Exercise input -
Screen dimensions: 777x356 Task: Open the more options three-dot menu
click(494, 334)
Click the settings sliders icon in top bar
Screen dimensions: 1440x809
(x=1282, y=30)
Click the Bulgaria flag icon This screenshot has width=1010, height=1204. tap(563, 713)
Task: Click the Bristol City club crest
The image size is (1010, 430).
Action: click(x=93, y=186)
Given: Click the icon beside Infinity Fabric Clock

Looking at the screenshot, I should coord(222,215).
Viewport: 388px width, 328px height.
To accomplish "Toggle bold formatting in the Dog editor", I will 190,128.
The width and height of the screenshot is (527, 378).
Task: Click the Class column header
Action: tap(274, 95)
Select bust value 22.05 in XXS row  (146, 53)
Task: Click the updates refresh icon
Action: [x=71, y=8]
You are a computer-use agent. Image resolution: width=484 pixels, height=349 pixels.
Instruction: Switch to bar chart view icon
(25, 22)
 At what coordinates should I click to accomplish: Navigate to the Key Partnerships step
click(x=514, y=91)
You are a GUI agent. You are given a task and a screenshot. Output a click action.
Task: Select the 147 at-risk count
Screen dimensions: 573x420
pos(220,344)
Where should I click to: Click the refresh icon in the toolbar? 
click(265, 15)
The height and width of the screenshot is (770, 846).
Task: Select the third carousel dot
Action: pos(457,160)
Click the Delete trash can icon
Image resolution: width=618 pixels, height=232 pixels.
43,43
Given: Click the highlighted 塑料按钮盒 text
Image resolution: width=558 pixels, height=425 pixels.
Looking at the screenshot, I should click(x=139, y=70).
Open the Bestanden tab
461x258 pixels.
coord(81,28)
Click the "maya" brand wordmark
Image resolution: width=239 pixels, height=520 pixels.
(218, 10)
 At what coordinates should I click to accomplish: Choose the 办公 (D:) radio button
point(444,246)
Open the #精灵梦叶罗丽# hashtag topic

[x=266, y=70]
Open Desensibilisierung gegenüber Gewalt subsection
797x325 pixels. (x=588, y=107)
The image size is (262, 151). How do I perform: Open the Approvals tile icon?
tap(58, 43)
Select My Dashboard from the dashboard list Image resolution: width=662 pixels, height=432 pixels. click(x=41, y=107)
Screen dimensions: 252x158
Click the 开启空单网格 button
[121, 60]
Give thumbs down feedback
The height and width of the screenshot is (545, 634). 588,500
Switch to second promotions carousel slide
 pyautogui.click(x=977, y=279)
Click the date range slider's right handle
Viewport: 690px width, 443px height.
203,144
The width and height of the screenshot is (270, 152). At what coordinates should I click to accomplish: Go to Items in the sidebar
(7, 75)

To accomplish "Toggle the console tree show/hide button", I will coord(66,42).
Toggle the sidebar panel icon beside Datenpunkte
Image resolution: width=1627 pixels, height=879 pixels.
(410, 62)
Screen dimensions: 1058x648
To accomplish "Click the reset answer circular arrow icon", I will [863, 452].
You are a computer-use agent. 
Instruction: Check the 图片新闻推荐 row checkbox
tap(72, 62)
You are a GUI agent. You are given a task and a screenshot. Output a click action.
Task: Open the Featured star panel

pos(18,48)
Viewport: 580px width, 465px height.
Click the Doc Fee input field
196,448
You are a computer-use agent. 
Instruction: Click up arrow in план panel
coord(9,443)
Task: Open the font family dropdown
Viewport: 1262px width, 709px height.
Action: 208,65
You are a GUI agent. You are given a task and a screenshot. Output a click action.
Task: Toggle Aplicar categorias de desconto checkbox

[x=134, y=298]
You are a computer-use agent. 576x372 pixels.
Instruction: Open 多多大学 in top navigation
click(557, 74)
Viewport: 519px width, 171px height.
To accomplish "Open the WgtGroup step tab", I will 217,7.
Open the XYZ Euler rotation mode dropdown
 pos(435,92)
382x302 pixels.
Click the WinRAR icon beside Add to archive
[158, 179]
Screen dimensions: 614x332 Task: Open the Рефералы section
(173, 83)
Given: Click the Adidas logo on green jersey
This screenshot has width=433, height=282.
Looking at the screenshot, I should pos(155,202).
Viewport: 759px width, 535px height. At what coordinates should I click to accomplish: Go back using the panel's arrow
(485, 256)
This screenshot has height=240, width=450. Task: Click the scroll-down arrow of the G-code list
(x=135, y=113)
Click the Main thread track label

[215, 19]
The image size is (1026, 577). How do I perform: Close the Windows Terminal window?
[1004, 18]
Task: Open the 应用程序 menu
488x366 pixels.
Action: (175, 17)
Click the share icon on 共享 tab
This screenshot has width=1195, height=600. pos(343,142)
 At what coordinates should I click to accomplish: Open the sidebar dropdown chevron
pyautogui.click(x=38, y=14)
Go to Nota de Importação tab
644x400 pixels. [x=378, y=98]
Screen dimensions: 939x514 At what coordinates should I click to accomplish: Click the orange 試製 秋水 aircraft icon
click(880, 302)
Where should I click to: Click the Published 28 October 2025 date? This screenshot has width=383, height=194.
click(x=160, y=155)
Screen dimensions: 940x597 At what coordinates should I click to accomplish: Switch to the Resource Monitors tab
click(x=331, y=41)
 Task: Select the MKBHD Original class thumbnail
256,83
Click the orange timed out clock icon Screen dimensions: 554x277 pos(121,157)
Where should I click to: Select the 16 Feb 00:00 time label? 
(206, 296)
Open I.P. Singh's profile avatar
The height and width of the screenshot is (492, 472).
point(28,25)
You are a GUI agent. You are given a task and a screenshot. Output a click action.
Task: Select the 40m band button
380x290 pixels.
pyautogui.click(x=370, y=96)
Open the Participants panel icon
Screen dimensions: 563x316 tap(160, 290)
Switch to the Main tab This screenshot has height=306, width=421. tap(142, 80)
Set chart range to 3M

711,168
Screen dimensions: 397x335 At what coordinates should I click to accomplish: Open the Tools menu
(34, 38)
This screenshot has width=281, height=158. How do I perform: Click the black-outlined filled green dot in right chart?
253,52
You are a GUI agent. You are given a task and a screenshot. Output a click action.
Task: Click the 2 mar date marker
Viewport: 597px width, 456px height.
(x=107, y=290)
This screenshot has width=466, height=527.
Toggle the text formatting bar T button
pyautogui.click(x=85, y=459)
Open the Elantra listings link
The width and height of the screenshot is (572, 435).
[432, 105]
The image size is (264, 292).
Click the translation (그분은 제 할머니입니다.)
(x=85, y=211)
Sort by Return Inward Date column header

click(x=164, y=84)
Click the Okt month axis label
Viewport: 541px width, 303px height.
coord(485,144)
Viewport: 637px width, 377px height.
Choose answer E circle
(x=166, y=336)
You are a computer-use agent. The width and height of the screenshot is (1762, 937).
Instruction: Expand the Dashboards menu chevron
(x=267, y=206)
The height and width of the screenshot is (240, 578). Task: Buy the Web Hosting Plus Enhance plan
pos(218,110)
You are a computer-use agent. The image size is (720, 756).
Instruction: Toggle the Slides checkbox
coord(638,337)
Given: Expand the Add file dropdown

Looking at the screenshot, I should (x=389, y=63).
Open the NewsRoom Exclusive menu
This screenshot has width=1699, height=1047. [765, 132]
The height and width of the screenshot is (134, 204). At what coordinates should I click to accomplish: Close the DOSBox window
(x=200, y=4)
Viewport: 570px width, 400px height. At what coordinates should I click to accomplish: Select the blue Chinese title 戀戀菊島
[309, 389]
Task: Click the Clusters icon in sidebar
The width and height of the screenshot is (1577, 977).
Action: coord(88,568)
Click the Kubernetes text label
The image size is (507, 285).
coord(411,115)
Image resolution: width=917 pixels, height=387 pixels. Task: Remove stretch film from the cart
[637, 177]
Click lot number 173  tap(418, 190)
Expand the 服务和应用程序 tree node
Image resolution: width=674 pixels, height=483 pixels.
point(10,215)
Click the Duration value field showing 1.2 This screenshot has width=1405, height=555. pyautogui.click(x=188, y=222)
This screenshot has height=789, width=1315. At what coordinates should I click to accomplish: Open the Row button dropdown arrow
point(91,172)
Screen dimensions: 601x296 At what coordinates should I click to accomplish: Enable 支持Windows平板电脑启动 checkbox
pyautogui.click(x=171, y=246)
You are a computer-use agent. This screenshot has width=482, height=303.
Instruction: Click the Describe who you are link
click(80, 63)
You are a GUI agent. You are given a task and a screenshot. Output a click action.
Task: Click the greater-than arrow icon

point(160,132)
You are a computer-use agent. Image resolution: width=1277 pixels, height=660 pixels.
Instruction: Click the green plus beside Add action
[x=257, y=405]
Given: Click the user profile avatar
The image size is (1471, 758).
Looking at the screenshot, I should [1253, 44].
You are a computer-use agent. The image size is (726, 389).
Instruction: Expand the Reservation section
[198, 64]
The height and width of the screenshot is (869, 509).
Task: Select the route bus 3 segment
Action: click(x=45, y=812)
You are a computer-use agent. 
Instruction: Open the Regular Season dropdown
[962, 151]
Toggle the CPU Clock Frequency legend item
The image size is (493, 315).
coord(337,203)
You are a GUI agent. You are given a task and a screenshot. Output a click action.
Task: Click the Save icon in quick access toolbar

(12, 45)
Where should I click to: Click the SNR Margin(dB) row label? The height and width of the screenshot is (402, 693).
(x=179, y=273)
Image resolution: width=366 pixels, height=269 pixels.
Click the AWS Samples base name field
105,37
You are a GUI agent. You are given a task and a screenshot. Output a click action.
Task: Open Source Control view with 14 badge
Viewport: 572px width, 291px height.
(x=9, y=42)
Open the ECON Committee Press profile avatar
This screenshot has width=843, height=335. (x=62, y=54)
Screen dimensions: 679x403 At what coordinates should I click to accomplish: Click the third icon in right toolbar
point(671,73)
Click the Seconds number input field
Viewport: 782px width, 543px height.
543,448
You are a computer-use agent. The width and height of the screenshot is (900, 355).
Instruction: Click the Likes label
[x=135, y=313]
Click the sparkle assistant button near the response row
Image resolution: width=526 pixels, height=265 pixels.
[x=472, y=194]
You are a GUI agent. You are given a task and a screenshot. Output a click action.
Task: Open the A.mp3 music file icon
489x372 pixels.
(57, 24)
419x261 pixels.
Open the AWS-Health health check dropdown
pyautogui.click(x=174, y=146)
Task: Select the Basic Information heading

Assigned task -
Repeat the lines above, from the one containing "Open the ECON Committee Press profile avatar" to the final line, word for word and with nothing else.

Completed exercise -
Open the ECON Committee Press profile avatar
This screenshot has width=843, height=335. (x=62, y=54)
Screen dimensions: 679x403 At what coordinates should I click to accomplish: Click the third icon in right toolbar
point(671,73)
Click the Seconds number input field
Viewport: 782px width, 543px height.
543,448
You are a computer-use agent. The width and height of the screenshot is (900, 355).
Instruction: Click the Likes label
[x=135, y=313]
Click the sparkle assistant button near the response row
Image resolution: width=526 pixels, height=265 pixels.
[x=472, y=194]
You are a GUI agent. You are given a task and a screenshot. Output a click action.
Task: Open the A.mp3 music file icon
489x372 pixels.
(57, 24)
419x261 pixels.
Open the AWS-Health health check dropdown
pyautogui.click(x=174, y=146)
Task: Select the Basic Information heading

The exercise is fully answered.